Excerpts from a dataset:

# # # # # # #

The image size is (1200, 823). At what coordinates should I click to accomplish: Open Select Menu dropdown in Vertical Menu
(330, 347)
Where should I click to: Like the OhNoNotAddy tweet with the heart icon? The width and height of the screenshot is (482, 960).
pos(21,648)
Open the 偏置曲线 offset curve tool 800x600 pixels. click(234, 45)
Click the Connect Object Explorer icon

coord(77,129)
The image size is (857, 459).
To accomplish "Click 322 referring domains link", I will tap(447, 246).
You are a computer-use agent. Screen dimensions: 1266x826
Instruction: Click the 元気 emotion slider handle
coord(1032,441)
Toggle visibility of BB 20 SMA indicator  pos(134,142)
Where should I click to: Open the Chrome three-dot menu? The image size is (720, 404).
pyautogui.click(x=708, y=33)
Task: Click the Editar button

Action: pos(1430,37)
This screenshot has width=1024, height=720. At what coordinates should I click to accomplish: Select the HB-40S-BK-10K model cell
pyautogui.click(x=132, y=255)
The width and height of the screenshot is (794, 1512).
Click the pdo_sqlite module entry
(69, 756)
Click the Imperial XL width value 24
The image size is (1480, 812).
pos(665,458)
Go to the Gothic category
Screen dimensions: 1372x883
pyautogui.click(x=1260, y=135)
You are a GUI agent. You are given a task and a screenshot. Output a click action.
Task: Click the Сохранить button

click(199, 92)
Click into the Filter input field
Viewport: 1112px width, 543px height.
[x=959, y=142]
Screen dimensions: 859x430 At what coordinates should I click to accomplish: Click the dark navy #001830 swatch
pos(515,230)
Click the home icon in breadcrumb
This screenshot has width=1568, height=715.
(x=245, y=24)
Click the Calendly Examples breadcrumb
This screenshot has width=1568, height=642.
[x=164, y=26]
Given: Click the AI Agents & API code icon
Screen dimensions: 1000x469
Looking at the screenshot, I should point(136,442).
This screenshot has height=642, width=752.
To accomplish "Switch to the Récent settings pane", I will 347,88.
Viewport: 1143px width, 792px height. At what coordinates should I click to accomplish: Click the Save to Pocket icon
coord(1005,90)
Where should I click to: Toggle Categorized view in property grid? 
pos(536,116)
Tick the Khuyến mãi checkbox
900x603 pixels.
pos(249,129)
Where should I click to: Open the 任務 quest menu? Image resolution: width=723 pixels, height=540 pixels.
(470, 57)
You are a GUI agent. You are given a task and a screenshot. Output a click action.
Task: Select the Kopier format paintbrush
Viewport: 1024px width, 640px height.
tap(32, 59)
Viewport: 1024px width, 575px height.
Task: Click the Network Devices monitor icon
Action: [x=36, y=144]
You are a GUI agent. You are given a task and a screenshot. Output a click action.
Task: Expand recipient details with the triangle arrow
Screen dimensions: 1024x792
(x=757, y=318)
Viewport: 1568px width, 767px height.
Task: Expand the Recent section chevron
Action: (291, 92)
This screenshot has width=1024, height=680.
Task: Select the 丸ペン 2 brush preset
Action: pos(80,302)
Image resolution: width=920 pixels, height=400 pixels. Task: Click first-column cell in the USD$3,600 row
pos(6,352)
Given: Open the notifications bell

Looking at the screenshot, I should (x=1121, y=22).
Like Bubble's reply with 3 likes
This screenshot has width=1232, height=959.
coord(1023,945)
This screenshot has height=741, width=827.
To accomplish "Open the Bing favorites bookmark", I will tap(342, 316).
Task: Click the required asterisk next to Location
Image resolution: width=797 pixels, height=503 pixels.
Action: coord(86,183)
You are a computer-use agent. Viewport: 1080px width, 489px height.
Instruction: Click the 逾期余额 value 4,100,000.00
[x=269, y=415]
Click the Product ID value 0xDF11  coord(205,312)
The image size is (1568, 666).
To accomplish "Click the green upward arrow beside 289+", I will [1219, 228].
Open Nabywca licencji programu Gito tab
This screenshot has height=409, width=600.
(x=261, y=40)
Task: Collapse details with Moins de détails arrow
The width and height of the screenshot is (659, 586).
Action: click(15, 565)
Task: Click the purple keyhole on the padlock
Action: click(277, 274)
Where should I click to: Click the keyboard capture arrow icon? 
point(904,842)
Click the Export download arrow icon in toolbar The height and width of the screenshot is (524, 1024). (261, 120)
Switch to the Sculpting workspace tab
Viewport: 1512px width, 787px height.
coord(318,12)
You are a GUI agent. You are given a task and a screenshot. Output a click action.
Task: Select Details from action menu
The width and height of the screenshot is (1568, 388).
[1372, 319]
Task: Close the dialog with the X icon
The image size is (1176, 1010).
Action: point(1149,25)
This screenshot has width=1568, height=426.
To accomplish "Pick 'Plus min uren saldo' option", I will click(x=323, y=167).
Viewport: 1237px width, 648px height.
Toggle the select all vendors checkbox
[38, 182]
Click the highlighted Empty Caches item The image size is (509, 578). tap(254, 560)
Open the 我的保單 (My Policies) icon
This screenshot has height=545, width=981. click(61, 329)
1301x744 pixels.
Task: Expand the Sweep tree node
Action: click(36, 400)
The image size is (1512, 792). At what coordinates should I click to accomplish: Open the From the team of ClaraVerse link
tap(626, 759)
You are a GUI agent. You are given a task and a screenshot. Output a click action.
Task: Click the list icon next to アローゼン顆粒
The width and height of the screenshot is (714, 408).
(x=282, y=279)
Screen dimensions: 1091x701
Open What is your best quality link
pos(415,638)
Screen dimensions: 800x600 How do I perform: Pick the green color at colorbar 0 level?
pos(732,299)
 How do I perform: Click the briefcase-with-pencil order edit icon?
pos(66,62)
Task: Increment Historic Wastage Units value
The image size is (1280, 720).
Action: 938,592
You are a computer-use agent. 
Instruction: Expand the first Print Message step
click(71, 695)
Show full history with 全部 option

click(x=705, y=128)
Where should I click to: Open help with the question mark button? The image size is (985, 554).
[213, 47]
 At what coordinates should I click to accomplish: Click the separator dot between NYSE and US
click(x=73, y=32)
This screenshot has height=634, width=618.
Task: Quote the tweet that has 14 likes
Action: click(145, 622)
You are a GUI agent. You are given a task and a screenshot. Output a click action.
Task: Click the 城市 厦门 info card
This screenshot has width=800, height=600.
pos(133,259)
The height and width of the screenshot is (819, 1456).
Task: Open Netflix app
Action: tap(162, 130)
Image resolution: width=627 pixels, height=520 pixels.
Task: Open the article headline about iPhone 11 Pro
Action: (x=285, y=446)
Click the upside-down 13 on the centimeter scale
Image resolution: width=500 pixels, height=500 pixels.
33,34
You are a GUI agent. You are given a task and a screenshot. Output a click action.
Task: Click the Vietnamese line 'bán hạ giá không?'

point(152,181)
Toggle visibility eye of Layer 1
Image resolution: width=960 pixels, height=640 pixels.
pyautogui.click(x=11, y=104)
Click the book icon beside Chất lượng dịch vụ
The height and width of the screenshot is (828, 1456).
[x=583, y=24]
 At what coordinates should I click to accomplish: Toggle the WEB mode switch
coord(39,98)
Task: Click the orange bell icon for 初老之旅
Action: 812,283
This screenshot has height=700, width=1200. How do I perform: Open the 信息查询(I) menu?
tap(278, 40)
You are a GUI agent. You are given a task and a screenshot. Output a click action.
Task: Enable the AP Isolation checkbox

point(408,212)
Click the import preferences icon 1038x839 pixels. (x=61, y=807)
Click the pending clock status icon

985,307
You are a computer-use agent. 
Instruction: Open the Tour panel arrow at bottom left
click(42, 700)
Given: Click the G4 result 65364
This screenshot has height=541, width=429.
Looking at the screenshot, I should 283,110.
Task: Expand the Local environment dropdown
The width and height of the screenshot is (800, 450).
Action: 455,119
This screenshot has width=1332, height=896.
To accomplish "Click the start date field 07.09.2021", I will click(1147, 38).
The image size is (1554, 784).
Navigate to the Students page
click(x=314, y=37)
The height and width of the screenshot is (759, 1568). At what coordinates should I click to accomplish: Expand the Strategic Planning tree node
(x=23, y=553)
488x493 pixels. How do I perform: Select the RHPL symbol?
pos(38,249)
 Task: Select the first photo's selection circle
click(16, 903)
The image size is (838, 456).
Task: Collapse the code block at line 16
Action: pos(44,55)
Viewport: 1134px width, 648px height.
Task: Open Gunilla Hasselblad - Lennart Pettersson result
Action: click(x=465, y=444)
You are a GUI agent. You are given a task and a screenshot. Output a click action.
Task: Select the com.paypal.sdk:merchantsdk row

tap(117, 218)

# # # # # # #

What is needed is the number of lines in these entries that include the word "next"; please give it alone.

2